Cambrian: Opinion

When innovation outpaces instinct, fear can gain a foothold

Steve Provost.
Steve Provost. jjohnston@thetribunenews.com

What happens when innovation outpaces evolution?

The answer is all around us. I’m not talking about machines taking jobs away from people; there’s something more fundamental at work here: how we survive. It’s changed quite a bit, especially over the past couple of centuries, but we’re having a lot of trouble changing with it.

Call it growing pains. The human species emerged in a world where short-term survival defined success — not just for us, but for pretty much every kind of animal. A successful hunt meant another meal and a better shot at living another day … as long as you stayed away from whatever might be hunting you.

Someone living in the Stone Age could expect to survive 20 or maybe 30 years (remember the science fiction classic “Logan’s Run”?) Fred Flintstone might have looked middle-aged in the cartoon, but chances are the real Fred didn’t live quite that long.

As time went on, though, we used our brains to rise to the top of the food chain. We learned to stay away from other predators — or dispatch them if they tried to mess with us. Our life expectancy grew gradually longer as we turned our attention from short-term to longer-term threats: disease, famine, lack of sanitation … challenges we confronted during the Middle Ages.

We did a very good job of meeting those challenges. In fact, we made astonishing progress in a very short period of time — at least when measured against the full span of our time on this planet. Anatomically modern humans emerged on the scene 200,000 years ago, and it’s only in the past century or so that scientific advances have sent our life expectancy skyrocketing. The world average was 31 years of age — still around Stone Age standards — as of 1900; by 2014, we’d added four full decades to that.

So, for all but the last tiny fraction of our species’ existence, we’ve been concerned with just making it through the day.

And old habits die hard.

That’s why the politics of fear work so well, even in modern society. We’re so conditioned, as a species, to looking over our shoulder and worrying about the most immediate threat that, despite our recent success in meeting long-term challenges, we fall right back into our old “fight or flight” patterns the minute someone sticks a bogeyman in front of our faces.
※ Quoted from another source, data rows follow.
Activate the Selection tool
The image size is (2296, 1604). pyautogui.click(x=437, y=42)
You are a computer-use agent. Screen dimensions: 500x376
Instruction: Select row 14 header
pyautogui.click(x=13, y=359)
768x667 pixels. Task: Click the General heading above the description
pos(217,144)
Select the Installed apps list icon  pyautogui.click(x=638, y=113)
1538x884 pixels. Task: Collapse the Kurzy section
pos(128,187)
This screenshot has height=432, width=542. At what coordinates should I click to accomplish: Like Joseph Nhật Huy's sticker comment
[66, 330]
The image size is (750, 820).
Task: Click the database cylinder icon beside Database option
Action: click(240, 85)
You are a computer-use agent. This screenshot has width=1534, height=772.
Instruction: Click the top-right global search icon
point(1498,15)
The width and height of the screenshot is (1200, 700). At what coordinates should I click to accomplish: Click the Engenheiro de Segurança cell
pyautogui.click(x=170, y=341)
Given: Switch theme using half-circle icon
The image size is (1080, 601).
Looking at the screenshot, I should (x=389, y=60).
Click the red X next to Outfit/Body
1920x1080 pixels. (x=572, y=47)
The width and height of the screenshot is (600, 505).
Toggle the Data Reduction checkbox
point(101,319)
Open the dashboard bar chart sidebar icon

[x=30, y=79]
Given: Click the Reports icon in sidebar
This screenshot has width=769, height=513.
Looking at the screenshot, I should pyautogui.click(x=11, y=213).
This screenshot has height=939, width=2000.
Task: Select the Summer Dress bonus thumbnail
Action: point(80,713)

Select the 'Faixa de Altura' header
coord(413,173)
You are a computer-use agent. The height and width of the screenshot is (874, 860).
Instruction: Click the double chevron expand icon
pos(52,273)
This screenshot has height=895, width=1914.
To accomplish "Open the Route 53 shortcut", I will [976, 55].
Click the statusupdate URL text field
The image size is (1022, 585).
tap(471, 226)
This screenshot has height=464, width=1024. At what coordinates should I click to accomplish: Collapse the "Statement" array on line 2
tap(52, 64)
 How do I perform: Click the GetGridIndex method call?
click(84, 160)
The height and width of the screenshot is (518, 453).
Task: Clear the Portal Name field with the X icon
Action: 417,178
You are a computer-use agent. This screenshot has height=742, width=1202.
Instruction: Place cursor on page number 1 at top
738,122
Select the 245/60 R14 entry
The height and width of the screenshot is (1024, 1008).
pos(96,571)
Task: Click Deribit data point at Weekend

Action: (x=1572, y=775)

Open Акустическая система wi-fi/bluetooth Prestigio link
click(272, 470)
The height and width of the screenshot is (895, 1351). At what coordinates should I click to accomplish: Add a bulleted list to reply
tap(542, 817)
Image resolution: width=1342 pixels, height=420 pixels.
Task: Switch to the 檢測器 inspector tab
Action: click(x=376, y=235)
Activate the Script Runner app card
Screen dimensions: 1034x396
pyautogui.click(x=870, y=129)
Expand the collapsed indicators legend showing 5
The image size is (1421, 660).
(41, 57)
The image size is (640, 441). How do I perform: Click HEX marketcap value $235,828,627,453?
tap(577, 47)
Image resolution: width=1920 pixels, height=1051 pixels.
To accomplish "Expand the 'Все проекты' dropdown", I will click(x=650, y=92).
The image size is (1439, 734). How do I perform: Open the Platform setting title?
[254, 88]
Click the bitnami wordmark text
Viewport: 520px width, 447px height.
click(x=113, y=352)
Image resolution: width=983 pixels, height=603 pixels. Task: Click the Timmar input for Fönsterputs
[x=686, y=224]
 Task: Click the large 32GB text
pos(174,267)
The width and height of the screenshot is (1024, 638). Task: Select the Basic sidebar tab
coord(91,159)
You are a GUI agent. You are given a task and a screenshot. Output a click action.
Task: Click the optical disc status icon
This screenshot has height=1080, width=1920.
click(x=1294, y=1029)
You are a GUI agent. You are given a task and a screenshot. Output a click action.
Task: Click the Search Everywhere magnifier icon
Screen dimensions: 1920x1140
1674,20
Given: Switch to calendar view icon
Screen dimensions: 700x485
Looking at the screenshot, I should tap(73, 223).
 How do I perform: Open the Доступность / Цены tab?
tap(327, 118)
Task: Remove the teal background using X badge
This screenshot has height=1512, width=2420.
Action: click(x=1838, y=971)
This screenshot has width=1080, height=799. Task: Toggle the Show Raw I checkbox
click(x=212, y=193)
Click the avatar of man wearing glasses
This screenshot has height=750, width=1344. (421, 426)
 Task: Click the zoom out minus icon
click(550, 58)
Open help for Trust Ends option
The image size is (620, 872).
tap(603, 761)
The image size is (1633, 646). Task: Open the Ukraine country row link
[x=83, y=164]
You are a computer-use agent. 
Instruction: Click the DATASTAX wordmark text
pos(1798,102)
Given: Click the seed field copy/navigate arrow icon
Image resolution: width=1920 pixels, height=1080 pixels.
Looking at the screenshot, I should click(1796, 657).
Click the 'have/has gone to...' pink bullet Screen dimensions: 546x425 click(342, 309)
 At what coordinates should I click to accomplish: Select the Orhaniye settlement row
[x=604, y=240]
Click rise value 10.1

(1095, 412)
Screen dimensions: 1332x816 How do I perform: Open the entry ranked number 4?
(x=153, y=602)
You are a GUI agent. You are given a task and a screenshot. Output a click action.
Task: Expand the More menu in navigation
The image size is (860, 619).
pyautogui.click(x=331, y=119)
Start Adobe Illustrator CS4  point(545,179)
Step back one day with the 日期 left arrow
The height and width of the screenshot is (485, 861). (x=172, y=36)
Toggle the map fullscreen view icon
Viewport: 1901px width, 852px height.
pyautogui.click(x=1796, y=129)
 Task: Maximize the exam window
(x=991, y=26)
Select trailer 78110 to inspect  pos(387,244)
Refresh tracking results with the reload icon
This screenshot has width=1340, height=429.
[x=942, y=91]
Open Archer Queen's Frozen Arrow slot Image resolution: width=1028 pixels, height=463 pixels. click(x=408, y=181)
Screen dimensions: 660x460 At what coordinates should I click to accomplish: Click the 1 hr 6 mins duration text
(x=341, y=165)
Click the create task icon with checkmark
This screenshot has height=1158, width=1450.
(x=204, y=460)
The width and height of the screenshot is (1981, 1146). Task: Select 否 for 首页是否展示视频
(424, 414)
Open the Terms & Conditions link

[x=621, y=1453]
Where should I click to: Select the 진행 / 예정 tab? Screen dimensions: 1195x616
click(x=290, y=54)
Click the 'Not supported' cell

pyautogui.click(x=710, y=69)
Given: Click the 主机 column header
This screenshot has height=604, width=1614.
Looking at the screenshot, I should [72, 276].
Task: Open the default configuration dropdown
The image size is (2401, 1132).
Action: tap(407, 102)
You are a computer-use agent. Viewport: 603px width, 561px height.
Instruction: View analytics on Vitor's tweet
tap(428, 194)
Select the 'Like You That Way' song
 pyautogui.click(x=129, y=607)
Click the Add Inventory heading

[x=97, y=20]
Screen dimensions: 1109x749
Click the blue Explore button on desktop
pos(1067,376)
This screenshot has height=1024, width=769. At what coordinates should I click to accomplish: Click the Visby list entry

We ignore simple mathematics — one of the sciences most responsible for our success in shedding our primitive skin — and react instead to threats that are negligible but visceral. We take out our sledgehammers and apply them with full force to those gnats buzzing around our faces, allowing ourselves to become distracted from far more significant threats to our existence.

We’ll consider spending billions of dollars on a wall to keep out a few of those gnats (potential terrorists), when we could be using a large chunk of that money equipping our children — through education — to prolong and enhance their lives. We’ll shell out 10 times what other countries spend on a mega-military to guard against big, bad predators, while funneling money away from health care to protect ourselves from microscopic ones.

How many Americans die in terrorist attacks and how many die from heart attacks? How many have died in invasions of our sovereign territory, and how many have died from invasive diseases? Health problems pose a far bigger threat, numerically speaking, than “bad guys,” but it’s a lot harder to make scapegoats of cancer and diabetes than it is to trash-talk Muslims or Mexicans.

Or, in previous generations, Jews, Chinese and the Irish.

Those are the kind of “threats” that consume us in the public forum, whether we’re watching the news or listening to political speeches. And there’s a reason for this: We’re conditioned to react to threats that seem the most immediate, the most shocking to our senses, because that’s the kind of threat our ancestors dealt with. We’ve scratched and clawed our way out of the prehistoric fight-or-flight hole, but our instincts keep tempting us to dive right back in.

Politicians, salesmen, the media and others exploit those instincts because they can gain an advantage from doing so, whether it be measured in votes, revenues or ratings. If it bleeds, it leads. Clickbait works. So do rants on Twitter and alternative facts if they appeal to our baser instincts rather than our higher selves.

It’s not just folks on the right wanting to spend less on health care and more on a wall. It’s people on the left spending millions in litigation over a 1-in-100,000 chance that a chemical might cause cancer rather than donating that same money to research that might find a treatment. It’s people taking the high road when they’re winning, then sliding back down the mountain once they’ve lost. It’s fixating on “microagressions” by a majority rather than trying to elevate those in the minority whom we’ve ignored or oppressed.

I’m not saying all chemical concerns are frivolous or all terrorist threats are overblown. What I am saying is we pay far too little attention to far greater threats because we’re so preoccupied with the kind of shocking, graphic fears that most worried our Stone Age ancestors.

We’re not in the Stone Age anymore, and it’s time we realized it. Unless we do, I’m afraid we might well end up right back there.